« The productivity slump | Main | Affluence, & art »

June 12, 2014

Comments

Luis Enrique

I have been told that the people who devise policy in the UK govt often have almost no contact with the people who will have to implement it. I think this is puzzle because I cannot see anything in the nature of a hierarchy that stops planners consulting implementers. Planner bosses can command planner minions to talk to implementers.

rogerh

A feature of the English class system. Once worked for a consultancy with strategists and implementers. Some strategists spoke nicely, wore good suits and shiny shoes and specialised in very high level 'roadmaps' and 'concepts'. They went down well with some Ministers and the snootier commercial firms. Did not get on with the implementers who tended to find their roadmaps and concepts unusable. Best kept apart.

The more earthy commercial firms and a some govt departments preferred the remaining strategists who were not much different from the implementers. They were rougher types who did not suffer fools and were inclined to upset apple carts or a least give them a shove.

The trouble is that an organisation that is fragile at the top will tend to opt for the first kind of strategist who will tend to perpetuate the fragility. Horses for courses and as a wise man said 'Strategy is nothing without tactics'.

Churm Rincewind

Well,er,yes. But haven't we known this ever since Bismark's remark over a hundred years ago that politics is the art of the possible?

Edis Bevan

The work of Geoffrey Vickers on what he called 'Appreciative Systems' springs to mind...

Guano

Also Appreciative Inquiry.

A appreciative systems' approach starts from the perspective that the cooperation of the various stakeholders would be useful. Most change management starts from the opposite perspective; that the cooperation of some of the stakeholders is neither useful nor desirable, because change requires running roughshod over the interests of those stakeholders. The image of a leader (in this approach) is someone who is willing to do that (like Blair annoying his own party and key constituency).

Tim Blackwell

It's been suggested that the universal credit regulations were written with automation in mind: they would be fed into a rule based system which would output the appropriate user dialogs etc. This was not necessarily a terrible idea, but it may be indicative of a faith based approach.

Hypothetical systems are almost always more attractive than actually existing systems, on the one hand because actually existing systems are those which have survived their encounters with reality, on the other because unattractive hypothetical systems are generally cheap to discard (except, sadly, politically).

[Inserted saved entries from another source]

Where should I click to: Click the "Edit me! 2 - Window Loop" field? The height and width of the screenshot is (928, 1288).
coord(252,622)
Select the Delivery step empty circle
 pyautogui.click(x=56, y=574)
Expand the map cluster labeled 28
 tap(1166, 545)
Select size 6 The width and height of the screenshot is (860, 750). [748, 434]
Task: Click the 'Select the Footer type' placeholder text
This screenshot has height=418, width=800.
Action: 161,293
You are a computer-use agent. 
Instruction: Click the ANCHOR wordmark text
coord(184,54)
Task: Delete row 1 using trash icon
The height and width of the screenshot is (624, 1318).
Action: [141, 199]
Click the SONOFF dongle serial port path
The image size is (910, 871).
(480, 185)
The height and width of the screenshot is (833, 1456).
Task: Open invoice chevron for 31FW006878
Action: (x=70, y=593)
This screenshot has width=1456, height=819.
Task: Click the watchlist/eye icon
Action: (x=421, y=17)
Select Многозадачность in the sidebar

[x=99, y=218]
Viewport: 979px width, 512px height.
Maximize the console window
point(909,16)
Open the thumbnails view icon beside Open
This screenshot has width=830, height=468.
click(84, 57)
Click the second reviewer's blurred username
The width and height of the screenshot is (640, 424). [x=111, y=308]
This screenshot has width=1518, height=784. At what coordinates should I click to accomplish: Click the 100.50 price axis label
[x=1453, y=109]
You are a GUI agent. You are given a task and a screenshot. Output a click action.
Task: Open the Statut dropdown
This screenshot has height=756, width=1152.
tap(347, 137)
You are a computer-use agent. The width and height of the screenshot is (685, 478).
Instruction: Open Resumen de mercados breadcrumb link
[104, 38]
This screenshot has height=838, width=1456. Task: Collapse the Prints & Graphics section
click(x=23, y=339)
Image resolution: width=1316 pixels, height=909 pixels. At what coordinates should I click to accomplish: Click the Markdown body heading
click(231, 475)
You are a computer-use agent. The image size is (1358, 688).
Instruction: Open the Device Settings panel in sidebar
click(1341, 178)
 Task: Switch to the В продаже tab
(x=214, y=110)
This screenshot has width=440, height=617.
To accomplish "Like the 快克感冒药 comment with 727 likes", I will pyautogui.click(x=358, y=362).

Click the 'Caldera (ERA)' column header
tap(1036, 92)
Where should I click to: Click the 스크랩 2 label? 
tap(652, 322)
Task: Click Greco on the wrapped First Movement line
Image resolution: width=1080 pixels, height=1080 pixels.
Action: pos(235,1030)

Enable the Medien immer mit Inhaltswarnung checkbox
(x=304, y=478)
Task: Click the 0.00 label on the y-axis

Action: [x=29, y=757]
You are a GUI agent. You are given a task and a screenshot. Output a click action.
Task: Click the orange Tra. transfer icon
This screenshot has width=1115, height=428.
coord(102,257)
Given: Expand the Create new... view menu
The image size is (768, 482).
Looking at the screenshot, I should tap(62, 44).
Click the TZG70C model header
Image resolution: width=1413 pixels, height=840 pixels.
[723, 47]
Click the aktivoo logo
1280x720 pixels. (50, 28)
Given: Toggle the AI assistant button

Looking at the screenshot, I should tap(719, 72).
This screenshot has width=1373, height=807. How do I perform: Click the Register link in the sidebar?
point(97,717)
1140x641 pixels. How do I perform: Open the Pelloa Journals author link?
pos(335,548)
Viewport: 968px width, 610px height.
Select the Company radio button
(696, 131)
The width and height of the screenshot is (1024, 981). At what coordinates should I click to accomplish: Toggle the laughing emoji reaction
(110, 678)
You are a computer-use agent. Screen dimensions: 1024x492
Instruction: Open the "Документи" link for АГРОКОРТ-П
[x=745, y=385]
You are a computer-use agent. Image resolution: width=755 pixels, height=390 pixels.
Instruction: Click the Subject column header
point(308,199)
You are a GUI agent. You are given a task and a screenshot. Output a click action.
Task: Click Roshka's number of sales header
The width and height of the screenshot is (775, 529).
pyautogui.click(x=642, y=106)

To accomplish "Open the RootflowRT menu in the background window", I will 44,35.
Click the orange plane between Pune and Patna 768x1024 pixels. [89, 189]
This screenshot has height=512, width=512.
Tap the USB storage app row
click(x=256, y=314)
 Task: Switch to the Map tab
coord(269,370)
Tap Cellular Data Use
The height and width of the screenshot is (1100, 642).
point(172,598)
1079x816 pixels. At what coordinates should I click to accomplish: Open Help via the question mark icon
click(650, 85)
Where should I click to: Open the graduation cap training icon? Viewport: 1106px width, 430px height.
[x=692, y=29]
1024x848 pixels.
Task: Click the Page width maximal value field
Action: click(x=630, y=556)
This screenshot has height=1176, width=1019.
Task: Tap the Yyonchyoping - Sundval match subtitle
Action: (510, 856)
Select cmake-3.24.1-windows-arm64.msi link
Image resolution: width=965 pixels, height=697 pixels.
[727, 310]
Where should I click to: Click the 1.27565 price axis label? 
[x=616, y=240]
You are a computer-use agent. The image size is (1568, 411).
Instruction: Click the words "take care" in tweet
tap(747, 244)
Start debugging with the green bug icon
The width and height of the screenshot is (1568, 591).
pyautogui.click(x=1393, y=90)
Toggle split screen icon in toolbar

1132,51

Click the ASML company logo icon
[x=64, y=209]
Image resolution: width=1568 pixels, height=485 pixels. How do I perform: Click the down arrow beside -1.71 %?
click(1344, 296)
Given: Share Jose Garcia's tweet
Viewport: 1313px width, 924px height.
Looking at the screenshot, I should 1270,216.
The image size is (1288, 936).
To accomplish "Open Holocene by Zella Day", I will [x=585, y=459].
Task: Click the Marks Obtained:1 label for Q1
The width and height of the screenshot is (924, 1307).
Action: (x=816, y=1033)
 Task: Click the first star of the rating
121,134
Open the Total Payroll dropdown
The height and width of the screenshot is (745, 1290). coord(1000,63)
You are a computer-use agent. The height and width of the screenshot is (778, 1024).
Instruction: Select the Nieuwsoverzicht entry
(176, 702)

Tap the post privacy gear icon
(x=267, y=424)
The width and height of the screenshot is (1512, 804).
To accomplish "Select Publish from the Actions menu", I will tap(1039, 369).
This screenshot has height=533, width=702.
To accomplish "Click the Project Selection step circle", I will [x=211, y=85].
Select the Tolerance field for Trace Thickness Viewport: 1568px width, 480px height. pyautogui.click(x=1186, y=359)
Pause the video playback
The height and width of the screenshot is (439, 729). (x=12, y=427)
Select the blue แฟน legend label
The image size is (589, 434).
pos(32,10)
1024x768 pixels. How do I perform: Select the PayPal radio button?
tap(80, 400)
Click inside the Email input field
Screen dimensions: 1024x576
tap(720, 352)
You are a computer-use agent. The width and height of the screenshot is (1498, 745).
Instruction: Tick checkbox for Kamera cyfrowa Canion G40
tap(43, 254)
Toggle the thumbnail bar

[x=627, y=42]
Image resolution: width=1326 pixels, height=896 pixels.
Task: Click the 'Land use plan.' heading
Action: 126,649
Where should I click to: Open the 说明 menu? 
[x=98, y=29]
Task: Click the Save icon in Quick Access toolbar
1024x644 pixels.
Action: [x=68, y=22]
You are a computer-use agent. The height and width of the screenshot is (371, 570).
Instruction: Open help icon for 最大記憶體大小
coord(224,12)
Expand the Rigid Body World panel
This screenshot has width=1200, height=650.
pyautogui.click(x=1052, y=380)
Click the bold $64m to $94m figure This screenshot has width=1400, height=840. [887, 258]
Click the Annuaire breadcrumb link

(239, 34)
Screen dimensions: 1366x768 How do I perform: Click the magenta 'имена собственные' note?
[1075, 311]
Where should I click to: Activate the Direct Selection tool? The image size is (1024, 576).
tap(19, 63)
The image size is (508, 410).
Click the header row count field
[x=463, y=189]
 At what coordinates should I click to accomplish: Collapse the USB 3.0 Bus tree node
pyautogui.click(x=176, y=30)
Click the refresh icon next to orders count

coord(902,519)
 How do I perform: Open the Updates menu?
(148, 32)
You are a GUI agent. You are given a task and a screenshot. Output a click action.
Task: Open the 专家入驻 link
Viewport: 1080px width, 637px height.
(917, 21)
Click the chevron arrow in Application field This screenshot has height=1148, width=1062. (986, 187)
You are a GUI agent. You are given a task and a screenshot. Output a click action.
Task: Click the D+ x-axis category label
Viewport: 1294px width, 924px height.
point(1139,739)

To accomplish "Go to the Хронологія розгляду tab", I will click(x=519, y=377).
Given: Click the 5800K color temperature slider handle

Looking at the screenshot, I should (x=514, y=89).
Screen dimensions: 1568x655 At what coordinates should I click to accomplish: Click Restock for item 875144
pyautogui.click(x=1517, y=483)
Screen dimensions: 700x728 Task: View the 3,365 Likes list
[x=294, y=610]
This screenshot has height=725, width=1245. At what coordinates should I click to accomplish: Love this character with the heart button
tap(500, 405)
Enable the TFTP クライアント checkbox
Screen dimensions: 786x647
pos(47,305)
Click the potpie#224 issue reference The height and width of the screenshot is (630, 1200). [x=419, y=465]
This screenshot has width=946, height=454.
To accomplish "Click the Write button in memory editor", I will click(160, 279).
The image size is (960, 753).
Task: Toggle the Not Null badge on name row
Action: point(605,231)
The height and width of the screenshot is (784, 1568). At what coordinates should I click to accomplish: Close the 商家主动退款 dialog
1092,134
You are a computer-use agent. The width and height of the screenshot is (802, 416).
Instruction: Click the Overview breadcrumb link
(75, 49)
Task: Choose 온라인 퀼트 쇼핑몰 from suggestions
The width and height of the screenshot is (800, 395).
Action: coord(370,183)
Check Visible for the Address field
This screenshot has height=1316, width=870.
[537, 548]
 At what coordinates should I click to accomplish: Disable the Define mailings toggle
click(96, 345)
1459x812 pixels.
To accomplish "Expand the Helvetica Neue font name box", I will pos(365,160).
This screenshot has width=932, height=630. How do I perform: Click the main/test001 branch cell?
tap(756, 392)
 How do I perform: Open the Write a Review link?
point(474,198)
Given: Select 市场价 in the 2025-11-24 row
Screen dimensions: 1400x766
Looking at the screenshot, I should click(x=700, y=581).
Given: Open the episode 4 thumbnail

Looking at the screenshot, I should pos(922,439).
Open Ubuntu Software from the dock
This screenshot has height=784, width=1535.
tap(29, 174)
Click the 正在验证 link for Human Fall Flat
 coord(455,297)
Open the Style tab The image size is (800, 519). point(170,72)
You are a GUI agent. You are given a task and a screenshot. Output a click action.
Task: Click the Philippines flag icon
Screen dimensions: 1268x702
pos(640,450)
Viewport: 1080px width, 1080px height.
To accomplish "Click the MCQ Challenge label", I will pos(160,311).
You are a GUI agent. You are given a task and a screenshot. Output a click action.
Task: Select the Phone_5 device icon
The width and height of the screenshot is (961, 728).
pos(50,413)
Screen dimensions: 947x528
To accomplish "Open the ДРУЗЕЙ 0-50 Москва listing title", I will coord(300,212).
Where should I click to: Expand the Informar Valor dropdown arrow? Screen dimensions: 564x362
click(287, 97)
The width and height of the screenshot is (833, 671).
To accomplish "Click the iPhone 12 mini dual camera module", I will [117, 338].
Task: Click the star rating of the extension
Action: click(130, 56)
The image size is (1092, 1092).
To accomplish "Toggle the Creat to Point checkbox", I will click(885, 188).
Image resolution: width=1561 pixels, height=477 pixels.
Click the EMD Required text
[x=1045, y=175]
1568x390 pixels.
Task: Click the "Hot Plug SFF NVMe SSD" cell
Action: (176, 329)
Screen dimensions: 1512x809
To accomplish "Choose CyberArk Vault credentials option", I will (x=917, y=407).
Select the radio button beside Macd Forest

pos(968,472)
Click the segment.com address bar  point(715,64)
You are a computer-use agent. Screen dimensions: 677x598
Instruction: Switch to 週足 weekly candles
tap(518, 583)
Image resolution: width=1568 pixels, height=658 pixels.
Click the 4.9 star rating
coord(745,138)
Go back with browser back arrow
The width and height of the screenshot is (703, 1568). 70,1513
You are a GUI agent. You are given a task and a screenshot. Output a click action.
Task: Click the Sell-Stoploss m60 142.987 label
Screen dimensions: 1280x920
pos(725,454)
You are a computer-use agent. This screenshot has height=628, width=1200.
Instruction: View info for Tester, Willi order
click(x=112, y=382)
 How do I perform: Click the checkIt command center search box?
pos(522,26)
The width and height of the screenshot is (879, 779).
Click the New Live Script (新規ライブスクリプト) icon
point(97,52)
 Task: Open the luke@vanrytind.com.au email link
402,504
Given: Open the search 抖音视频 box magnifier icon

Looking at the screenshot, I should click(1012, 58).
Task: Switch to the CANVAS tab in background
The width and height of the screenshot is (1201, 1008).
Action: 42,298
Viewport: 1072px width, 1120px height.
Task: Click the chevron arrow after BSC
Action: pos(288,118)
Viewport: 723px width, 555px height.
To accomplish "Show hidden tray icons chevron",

It's a shame our absurd tax credits system was not discarded before implementation.

Jim M.

"Make sure you get real-time, high-quality data" says the Cabinet Office Implementation Unit."

And from the ONS, with regard to the effect of Drugs and Prostitution on the UK economy...


"Prostitution: Finally, extensive data gaps have been filled with assumptions, recognising that this area of the economy is very difficult to measure."

Hmm....

rogerh

With respect I don't think the discussion so far has really addressed the implementation problem. Take a concrete example - passports. So far as I can see there was a system that was known to be vulnerable to loading pressures and that system was changed (probably to make cheaper) and has now shown loading pressure problems. Assuming that is what happened why were measures not taken to ensure the well known loading problems did not recur. Perhaps the strategy said 'make it cheaper' so someone did - regardless of consequences. Perhaps there was a disconnect between those cutting cost and those who could see the likely result. Perhaps the already poor staff relations were aggravated by the changes. Perhaps 'security' had grown from a sacred cow into a sacred elephant that no-one dare shoot. My tentative diagnosis is the top is disconnected from the bottom and problems do not have serious consequences so careless or non-caring (but cheap) implementation is the likely result. Unfortunately this disconnect is a design feature of government work.

The comments to this entry are closed.